Joe Fairless: We’re gonna do the lightning round. Are you ready for the best ever lightning round?
Gabriel Hamel: I’m ready.
Joe Fairless: Alright, let’s do it. First, quick word from our Best Ever partners.
Joe Fairless: Best ever book you’ve recently read.
Gabriel Hamel: I have two of them. The Big Leap by Gay Hendricks and Can’t Hurt Me by David Goggins.
Joe Fairless: What’s a mistake you’ve made on a transaction that we haven’t talked about?
Gabriel Hamel: A mistake on a transaction we haven’t talked about… Not digging deeper into my due diligence.
Joe Fairless: Will you elaborate?
Gabriel Hamel: I think when you get a proforma from, say a broker, and those numbers don’t always add up. Now, I’ve been okay with– now I’ve had enough experience to really dig into those, but I think a lot of properties look great on paper, and once you really spend some time and dig into those numbers, they don’t always add up to what you’re really being sold by the broker.
Joe Fairless: Best ever way you’d like to give back to the community.

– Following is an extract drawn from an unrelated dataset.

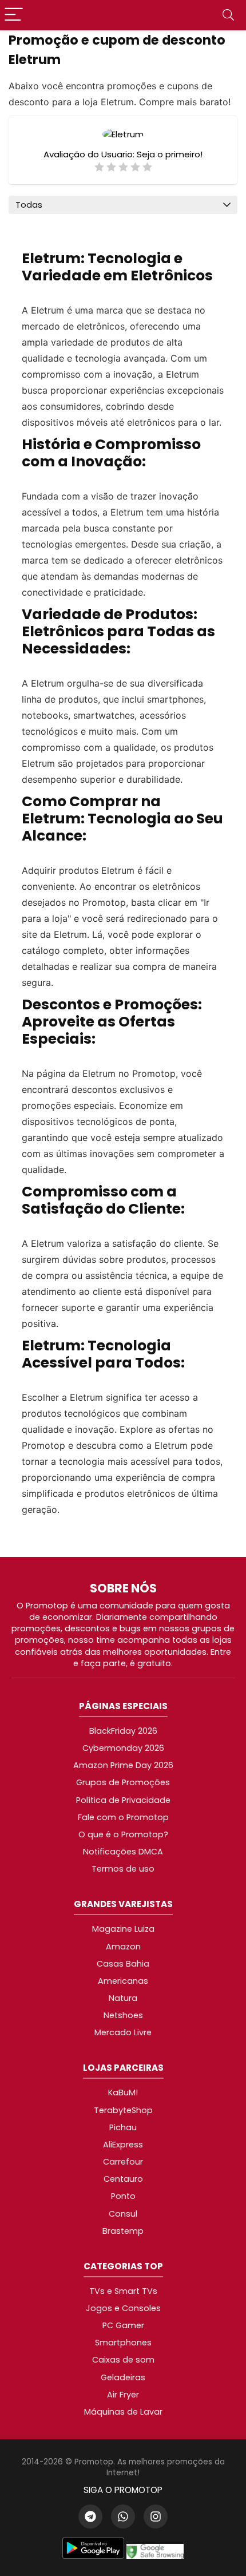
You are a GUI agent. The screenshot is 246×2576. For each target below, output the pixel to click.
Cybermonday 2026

Gabriel Hamel: I like going to lunch and meeting up with people who are excited about building financial freedom through real estate or already started on their journey. I really enjoy just that natural coaching and mentorship.
Joe Fairless: How can the Best Ever listeners learn more about what you’re doing?
Gabriel Hamel: The best way to get a hold of me would be either through Instagram or on my website at hamelinvestments.com.
Joe Fairless: Thank you so much for being on the show. Well, we talked about in detail the 43-unit mobile home park, the value that you added and the business plan. We didn’t even talk about the 60-unit. Shoot! Real quick, I want to learn more about the 60-unit. What were some specific things that made you want to pull out of the deal?
Gabriel Hamel: On the 60-unit, the biggest reason I pulled out of the deal– and it’s going back to that proforma… They’ve built a beautiful proforma based on their highest month rent and their lowest expenses. The more I dug into the numbers, and the more documentation I got from the seller and the property manager, things just really didn’t add up. There was just too many questions, and the numbers – their rent amounts didn’t add up, the expenses didn’t add up. There were just so many red flags. I tried hard to make it work, and it’s not something that was going to force. It wasn’t a good purchase.
Joe Fairless: They weren’t flexible on the purchase price or terms?
Gabriel Hamel: By this point, no, they weren’t.
Joe Fairless: Well, thank you for sharing the reason why you pulled out of the deal, as well as the deals that have gone well. We touched on a little bit of seller financing, but really the focus was on the larger deals. Thank you for going to Iraq, serving our country and keeping us all safe. Really appreciate you sharing some time with us. I hope you have a best ever day and we’ll talk to you again soon.
Gabriel Hamel: You too. Thank you very much. I appreciate it.